In his thesis for the position of full professor at the National Faculty
Posted: Wed Jan 22, 2025 10:39 am
In the case of more than one manager, the possibility of appointing non-partner managers , in addition to at least one partner manager;
Regulation of the functioning of the shareholders’ meeting, establishing that the deliberations will be taken by the vote of the majority of the capital represented at the meeting, being necessary, for the meeting to function, the presence of at least three quarters of the capital, in the first call, functioning in the second call with any number;
Decisions taken outside the assembly will only be valid bulk sms hong kong if taken unanimously by the members;
Specification of the causes of dissolution, excluding those of a personal nature;
Setting a deadline for the reorganization of the company, when the shares are united in a single holder.
“The issue of the prohibition of the corporate name , despite being generally adopted, also deserves attention, with the company now having only one name, under the terms of art. 3 of the Corporations Law (decree-law no. 2,627, of September 26, 1940)”.
VII. These guidelines could be used by the legislator, when reexamining, in Congress, project no. 424-A, of 1936 (substitute VALDEMAR FERREIRA, which embodies the Commercial Companies Code).

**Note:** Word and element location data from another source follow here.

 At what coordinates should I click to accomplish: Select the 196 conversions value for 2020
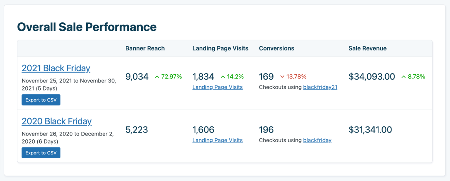tap(266, 130)
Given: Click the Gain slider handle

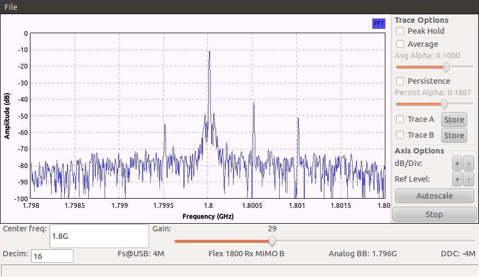Looking at the screenshot, I should tap(273, 241).
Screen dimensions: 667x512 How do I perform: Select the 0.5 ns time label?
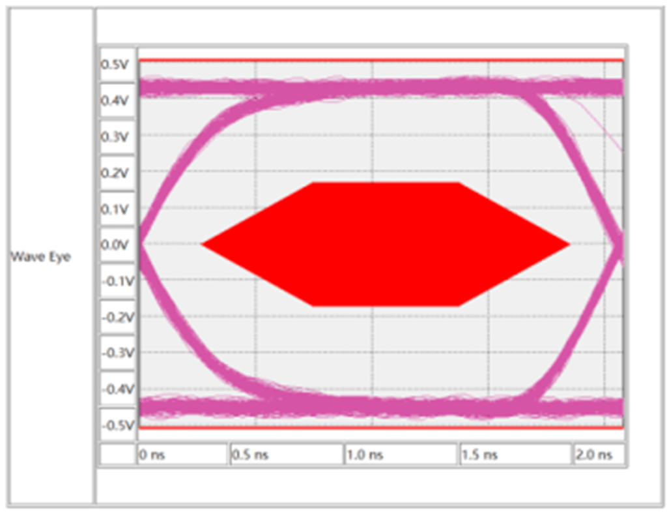coord(249,455)
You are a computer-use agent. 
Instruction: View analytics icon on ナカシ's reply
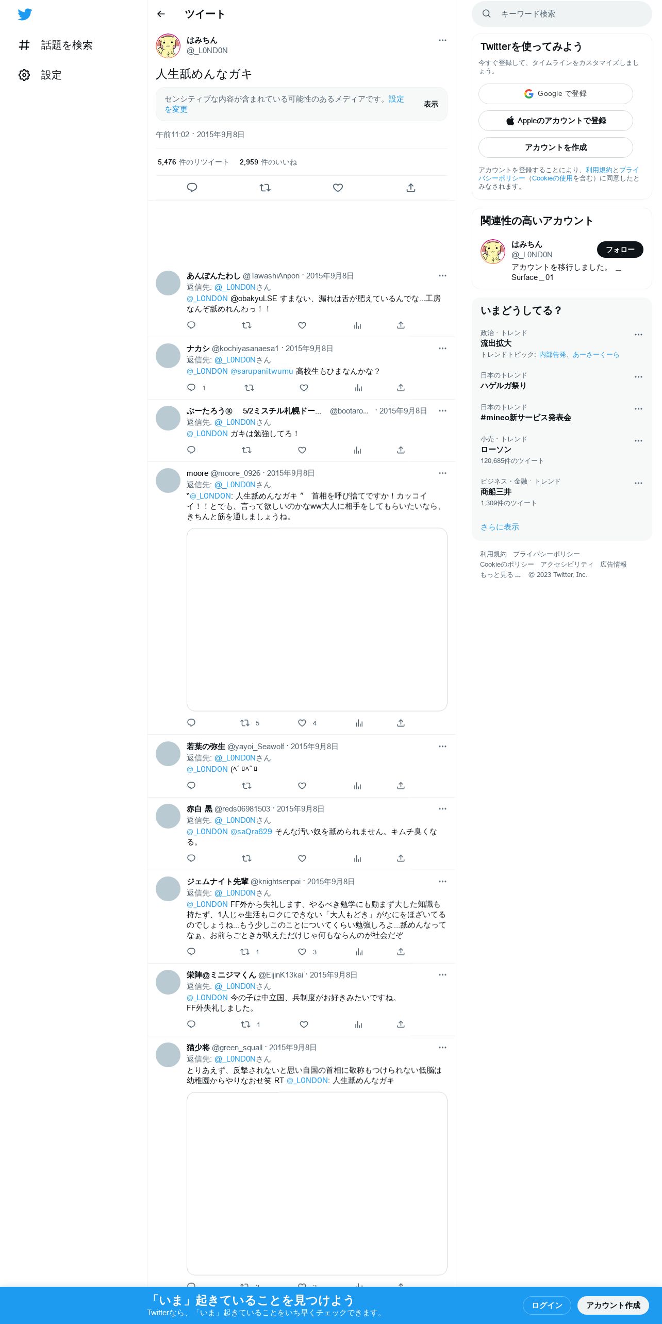[358, 388]
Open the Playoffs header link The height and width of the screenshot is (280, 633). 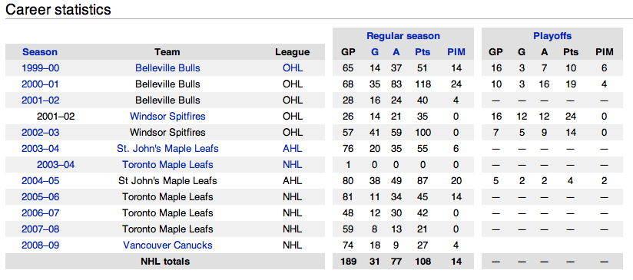coord(552,36)
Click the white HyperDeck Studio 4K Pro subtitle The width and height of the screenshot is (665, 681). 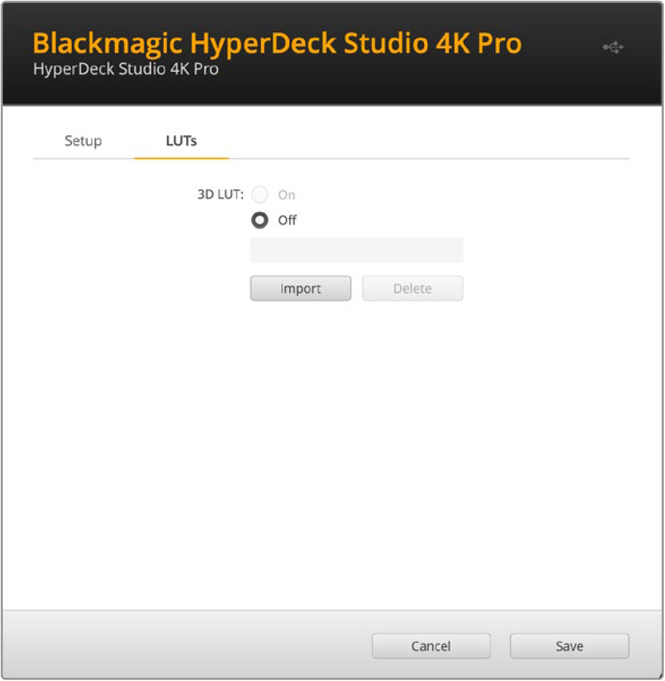[125, 69]
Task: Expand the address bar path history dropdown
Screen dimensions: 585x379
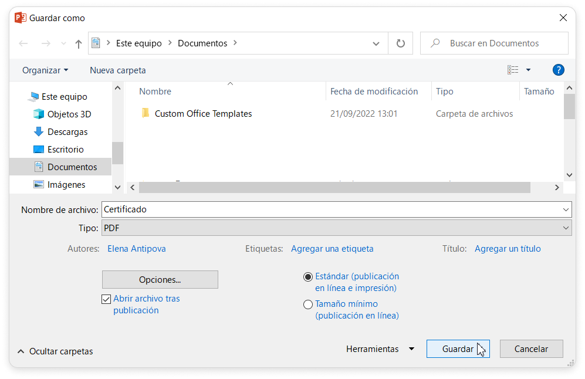Action: [x=376, y=43]
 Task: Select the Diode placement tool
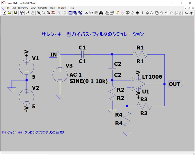147,13
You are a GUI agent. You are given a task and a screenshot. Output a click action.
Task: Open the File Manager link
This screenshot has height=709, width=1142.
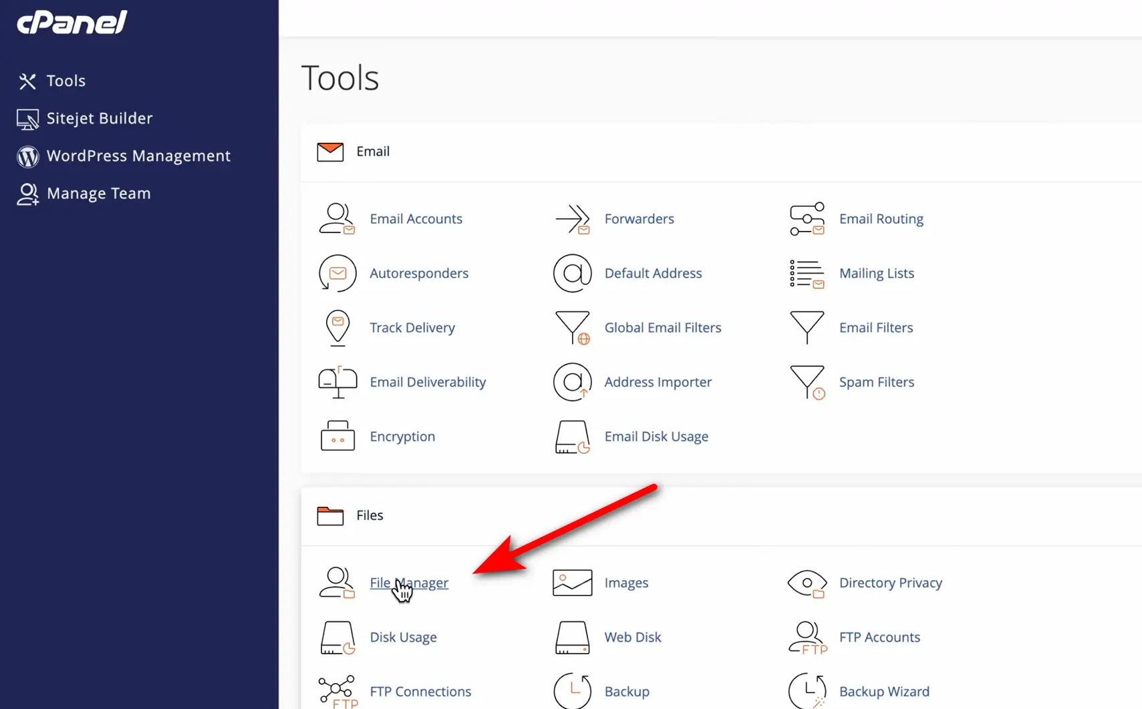[x=409, y=583]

Regulation of the functioning of the shareholders’ meeting, establishing that the deliberations will be taken by the vote of the majority of the capital represented at the meeting, being necessary, for the meeting to function, the presence of at least three quarters of the capital, in the first call, functioning in the second call with any number;
Decisions taken outside the assembly will only be valid bulk sms hong kong if taken unanimously by the members;
Specification of the causes of dissolution, excluding those of a personal nature;
Setting a deadline for the reorganization of the company, when the shares are united in a single holder.

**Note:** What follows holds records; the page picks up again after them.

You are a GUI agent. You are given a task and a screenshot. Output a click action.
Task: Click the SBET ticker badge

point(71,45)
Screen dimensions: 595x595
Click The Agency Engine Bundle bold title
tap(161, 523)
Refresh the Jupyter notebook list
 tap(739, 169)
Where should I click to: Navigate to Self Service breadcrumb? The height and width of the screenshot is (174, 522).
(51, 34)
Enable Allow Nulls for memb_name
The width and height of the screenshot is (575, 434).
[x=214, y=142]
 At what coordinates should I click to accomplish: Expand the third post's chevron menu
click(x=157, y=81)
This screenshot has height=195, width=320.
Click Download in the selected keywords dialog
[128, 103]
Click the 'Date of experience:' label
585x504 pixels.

“The issue of the prohibition of the corporate name , despite being generally adopted, also deserves attention, with the company now having only one name, under the terms of art. 3 of the Corporations Law (decree-law no. 2,627, of September 26, 1940)”.
VII. These guidelines could be used by the legislator, when reexamining, in Congress, project no. 424-A, of 1936 (substitute VALDEMAR FERREIRA, which embodies the Commercial Companies Code).